The refined nebular model was developed entirely on the basis of observations of our own Solar System because it was the only one known until the mid 1990s. It was not confidently assumed to be widely applicable to other planetary systems, although scientists were anxious to test the nebular model by finding of protoplanetary discs or even planets around other stars.[15] As of March 2008, the discovery of nearly 280 extrasolar planets[16] has turned up many surprises, and the nebular model must be revised to account for these discovered planetary systems, or new models considered.
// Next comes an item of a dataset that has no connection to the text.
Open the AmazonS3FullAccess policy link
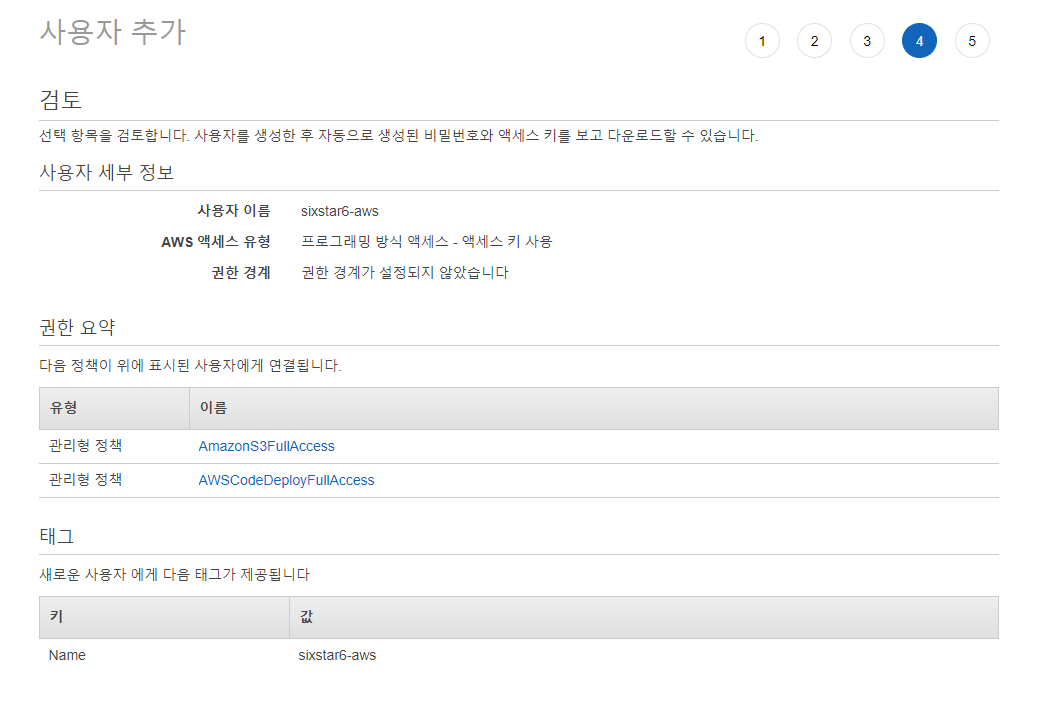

Among the extrasolar planets discovered to date are planets the size of Jupiter or larger but possessing very short orbital periods of only a few days. Such planets would have to orbit very closely to their stars; so closely that their atmospheres would be gradually stripped away by solar radiation.[17][18] There is no consensus on how to explain these so-called hot Jupiters, but one leading idea is that of planetary migration, similar to the process which is thought to have moved Uranus and Neptune to their current, distant orbit. Possible processes that cause the migration include orbital friction while the protoplanetary disc is still full of hydrogen and helium gas[19] and exchange of angular momentum between giant planets and the particles in the protoplanetary disc.[20][21][22]
The detailed features of the planets are another problem. The solar nebula hypothesis predicts that all planets will form exactly in the ecliptic plane. Instead, the orbits of the classical planets have various (but small) inclinations with respect to the ecliptic. Furthermore, for the gas giants it is predicted that their rotations and moon systems will also not be inclined with respect to the ecliptic plane. However most gas giants have substantial axial tilts with respect to the ecliptic, with Uranus having a 98° tilt.[23] The Moon being relatively large with respect to the Earth and other moons which are in irregular orbits with respect to their planet is yet another issue. It is now believed these observations are explained by events which happened after the initial formation of the Solar System.[24] For instance, the large axial tilts of many planets may be explained by giant impacts with massive planetesimals early in the Solar System's evolution.[25]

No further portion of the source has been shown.